A locked in goalie can overcome a team's shortcomings, but Saros wasn't that superhero this past season. The running joke up until this past season was that Saros was too good of a goalie to ever allow the Predators to land a high draft pick in the NHL lottery. They won the fifth pick, but had the third-best odds to win the top overall pick.
Is Brunette the right head coach to take this young fellas to the next level? This is where a large portion of the fanbase splits off from Trotz and doesn't think so. Many fans I've interacted with think Brunette lost the locker room, and Marchessault's comments about the system not working didn't help Brunette's case.
I got nothing for you other than Trotz clearly sees something in Brunette that the outsiders aren't seeing. Like I said, time is on Brunette's side, or the lack thereof.
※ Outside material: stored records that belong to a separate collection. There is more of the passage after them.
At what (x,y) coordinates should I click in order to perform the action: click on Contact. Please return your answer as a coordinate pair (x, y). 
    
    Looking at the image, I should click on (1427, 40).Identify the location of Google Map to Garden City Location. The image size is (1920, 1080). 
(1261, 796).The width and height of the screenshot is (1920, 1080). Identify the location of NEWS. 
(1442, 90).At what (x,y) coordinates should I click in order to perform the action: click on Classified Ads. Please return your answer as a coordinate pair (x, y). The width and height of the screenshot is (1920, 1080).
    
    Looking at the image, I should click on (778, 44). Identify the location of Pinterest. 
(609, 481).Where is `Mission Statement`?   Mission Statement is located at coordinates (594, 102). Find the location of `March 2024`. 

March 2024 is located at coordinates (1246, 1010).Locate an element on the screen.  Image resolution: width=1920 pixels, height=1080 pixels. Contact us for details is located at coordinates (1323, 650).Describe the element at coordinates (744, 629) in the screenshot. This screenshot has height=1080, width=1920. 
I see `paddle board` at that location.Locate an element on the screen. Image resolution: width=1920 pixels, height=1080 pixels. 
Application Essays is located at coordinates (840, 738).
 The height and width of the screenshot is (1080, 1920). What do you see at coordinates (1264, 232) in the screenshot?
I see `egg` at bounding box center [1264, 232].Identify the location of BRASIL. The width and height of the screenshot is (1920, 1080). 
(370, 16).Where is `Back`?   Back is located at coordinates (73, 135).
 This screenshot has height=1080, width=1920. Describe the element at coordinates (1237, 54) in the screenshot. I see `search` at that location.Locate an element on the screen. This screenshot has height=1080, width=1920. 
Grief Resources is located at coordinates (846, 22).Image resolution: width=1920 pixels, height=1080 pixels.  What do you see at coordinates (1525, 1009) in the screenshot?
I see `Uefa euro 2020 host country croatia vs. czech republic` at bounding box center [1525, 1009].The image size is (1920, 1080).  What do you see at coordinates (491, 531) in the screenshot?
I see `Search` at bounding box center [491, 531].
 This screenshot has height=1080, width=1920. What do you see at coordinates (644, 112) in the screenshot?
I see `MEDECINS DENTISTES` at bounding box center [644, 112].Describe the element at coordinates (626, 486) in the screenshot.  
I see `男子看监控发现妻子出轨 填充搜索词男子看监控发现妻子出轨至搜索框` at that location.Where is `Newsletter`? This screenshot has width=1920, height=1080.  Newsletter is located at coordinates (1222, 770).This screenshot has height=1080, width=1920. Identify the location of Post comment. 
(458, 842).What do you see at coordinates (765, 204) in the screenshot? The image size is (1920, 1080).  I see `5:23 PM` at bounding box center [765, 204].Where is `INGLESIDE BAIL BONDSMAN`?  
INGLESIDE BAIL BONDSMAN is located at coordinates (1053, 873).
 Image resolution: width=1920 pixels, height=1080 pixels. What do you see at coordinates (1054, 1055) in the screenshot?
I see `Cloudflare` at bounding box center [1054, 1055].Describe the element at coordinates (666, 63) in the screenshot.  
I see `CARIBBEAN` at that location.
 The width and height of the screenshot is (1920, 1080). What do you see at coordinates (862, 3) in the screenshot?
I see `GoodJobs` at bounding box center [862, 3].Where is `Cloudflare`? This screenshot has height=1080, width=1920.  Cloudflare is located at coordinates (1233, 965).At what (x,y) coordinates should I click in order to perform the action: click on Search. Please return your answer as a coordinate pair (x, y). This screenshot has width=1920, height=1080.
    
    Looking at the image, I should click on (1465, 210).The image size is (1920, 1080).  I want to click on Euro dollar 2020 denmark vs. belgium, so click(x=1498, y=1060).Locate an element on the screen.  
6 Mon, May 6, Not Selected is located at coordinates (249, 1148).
Two years isn't much to turn around the deeply-rooted problems of this franchise of not developing home-grown talent for years before Brunette ever came along.
Unless the Predators show drastic improvement and become a playoff team in 2025-26, a serious long shot, then I don't see Brunette getting another full season after his third year. The Predators will need to show massive growth from their youth and return to the postseason for me to give Trotz's his credit that he's right about not firing Brunette.
Not impossible, but feels like a fantasy sitting here in early May and a lot of offseason uncertainty to process.